Conveyer belts took the wet, clean potatoes into a machine that blasted them with steam for twelve seconds, boiled the water under their skins, and exploded their skins off. Then the potatoes were pumped into a preheat tank and shot through a Lamb Water Gun Knife. They emerged as shoestring fries. Four video cameras scrutinized
them from different angles, looking for flaws. When a french fry with a blemish was detected, an optical sorting machine time-sequenced a single burst of compressed air that knocked the bad fry off the production line and onto a separate conveyer belt, which carried it to a machine with tiny automated knives that precisely removed the blemish. And then the fry was returned to the main production line.

Sprays of hot water blanched the fries, gusts of hot air dried them, and 25,000 pounds of boiling oil fried them to a slight crisp. Air cooled by compressed ammonia gas quickly froze them, a computerized sorter divided them into six-pound batches, and a device that spun like an out-of-control lazy Susan used centrifugal force to align the french fries so that they all pointed in the same direction. The fries were sealed in brown bags, then the bags were loaded by robots into cardboard boxes, and the boxes were stacked by robots onto wooden pallets. Forklifts driven by human beings took the pallets to a freezer for storage. Inside that freezer I saw 20 million pounds of french fries, most of them destined for McDonald’s, the boxes of fries stacked thirty feet high, the stacks extending for roughly forty yards. And the freezer was half empty. Every day about a dozen railroad cars and about two dozen tractor-trailers pulled up to the freezer, loaded up with french fries, and departed for McDonald’s restaurants in Boise, Pocatello, Phoenix, Salt Lake City, Denver, Colorado Springs, and points in between.
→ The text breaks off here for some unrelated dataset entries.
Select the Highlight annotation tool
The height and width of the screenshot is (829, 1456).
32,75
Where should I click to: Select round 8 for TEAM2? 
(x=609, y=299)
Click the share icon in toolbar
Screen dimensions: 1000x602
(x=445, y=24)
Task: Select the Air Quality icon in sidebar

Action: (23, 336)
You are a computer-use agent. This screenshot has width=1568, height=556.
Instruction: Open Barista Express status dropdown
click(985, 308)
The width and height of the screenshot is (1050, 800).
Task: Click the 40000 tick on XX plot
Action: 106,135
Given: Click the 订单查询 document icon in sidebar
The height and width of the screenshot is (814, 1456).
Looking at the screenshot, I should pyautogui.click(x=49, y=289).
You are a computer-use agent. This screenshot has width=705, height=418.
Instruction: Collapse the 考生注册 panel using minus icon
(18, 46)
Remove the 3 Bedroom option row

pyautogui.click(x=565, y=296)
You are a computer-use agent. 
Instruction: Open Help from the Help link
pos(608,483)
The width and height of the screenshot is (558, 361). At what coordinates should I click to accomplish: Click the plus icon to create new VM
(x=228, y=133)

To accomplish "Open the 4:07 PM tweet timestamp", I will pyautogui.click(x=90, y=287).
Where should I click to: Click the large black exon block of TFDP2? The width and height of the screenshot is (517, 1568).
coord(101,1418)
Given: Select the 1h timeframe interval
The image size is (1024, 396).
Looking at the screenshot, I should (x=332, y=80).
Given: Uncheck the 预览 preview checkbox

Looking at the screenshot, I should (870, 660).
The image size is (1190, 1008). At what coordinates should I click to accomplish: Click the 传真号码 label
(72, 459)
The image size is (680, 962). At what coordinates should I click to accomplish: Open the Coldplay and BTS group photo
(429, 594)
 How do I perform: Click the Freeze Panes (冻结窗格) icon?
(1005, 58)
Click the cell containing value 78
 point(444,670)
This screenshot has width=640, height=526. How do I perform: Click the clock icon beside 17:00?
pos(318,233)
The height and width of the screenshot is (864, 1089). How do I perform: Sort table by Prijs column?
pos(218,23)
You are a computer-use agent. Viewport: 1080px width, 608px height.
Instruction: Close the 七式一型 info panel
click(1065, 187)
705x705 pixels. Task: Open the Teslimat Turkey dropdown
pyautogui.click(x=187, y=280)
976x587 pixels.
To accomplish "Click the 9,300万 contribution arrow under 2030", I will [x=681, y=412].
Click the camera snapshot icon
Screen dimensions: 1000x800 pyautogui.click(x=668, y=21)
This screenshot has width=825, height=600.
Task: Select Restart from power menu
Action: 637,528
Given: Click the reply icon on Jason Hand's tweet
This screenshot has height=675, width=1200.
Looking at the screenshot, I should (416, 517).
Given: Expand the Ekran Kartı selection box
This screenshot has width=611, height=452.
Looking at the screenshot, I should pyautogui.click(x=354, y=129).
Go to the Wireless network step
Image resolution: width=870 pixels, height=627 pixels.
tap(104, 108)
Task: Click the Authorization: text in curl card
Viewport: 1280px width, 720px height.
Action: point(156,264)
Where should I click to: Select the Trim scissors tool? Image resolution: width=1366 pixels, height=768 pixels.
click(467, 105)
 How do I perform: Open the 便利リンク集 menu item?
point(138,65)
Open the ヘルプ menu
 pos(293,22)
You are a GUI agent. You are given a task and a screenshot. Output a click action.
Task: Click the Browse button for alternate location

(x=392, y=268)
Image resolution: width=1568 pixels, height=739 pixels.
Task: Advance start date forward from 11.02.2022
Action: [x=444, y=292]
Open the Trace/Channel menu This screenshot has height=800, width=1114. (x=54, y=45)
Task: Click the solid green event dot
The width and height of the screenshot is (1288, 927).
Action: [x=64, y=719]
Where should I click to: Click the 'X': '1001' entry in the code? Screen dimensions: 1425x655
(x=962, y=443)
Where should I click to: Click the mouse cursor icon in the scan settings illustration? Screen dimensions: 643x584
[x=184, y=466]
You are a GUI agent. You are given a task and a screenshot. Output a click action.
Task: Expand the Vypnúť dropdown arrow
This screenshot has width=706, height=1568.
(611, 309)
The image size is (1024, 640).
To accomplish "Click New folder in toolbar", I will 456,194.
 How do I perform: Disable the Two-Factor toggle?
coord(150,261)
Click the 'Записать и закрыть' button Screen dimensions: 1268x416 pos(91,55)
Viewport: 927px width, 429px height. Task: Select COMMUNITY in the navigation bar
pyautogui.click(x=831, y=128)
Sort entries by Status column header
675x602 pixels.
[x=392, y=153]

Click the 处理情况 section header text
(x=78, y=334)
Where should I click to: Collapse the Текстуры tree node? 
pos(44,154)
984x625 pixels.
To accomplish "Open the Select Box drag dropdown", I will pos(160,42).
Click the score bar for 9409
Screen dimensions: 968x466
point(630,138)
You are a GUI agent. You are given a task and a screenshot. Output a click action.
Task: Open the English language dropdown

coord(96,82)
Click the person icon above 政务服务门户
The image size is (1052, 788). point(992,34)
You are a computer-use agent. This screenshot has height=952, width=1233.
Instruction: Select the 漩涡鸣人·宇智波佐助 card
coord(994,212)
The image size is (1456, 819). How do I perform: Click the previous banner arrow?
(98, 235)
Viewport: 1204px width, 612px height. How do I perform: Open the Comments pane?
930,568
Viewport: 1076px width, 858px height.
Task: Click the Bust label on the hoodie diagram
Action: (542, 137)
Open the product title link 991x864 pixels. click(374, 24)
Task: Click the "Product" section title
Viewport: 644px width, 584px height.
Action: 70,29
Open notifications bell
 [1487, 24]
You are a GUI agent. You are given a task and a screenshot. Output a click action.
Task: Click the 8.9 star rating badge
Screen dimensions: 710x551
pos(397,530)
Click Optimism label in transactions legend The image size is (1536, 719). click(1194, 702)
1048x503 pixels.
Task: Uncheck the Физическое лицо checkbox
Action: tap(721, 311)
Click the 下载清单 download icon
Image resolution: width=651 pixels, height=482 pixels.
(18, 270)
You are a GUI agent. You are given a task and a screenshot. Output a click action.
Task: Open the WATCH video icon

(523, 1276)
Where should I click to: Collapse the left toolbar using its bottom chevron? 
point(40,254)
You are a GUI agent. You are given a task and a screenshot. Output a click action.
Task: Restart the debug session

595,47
Near the freezer was a laboratory where women in white coats analyzed french fries day and night, measuring their sugar content, their starch content, their color. During the fall, Lamb Weston added sugar to the fries; in the spring it leached sugar out of them; the goal was to maintain a uniform taste and appearance throughout the year. Every half hour, a new batch of fries was cooked in fryers identical to those used in fast food kitchens. A middle-aged woman in a lab coat handed me a paper plate full of premium extra longs, the type of french fries sold at McDonald’s, and a salt shaker, and some ketchup. The fries on the plate looked wildly out of place in this laboratory setting, this surreal food factory with its computer screens, digital readouts, shiny steel platforms, and evacuation plans in case of ammonia gas leaks. The french fries were delicious — crisp and golden brown, made from potatoes that had been in the ground that morning. I finished them and asked for more.